Word and item position data
-*-*-
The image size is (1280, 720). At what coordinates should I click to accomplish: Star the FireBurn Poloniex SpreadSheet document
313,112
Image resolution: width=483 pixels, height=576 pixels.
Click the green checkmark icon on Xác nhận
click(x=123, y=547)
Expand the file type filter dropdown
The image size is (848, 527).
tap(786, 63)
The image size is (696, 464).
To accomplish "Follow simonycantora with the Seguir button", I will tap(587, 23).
-*-*-
*To be done*.
Turn every line of the items above into a Markdown table with the columns "Row" and "Line". Number each line in order and leave out blank lines.

*Solution below*.
| Row | Line |
|---|---|
| 1 | The image size is (1280, 720). At what coordinates should I click to accomplish: Star the FireBurn Poloniex SpreadSheet document |
| 2 | 313,112 |
| 3 | Image resolution: width=483 pixels, height=576 pixels. |
| 4 | Click the green checkmark icon on Xác nhận |
| 5 | click(x=123, y=547) |
| 6 | Expand the file type filter dropdown |
| 7 | The image size is (848, 527). |
| 8 | tap(786, 63) |
| 9 | The image size is (696, 464). |
| 10 | To accomplish "Follow simonycantora with the Seguir button", I will tap(587, 23). |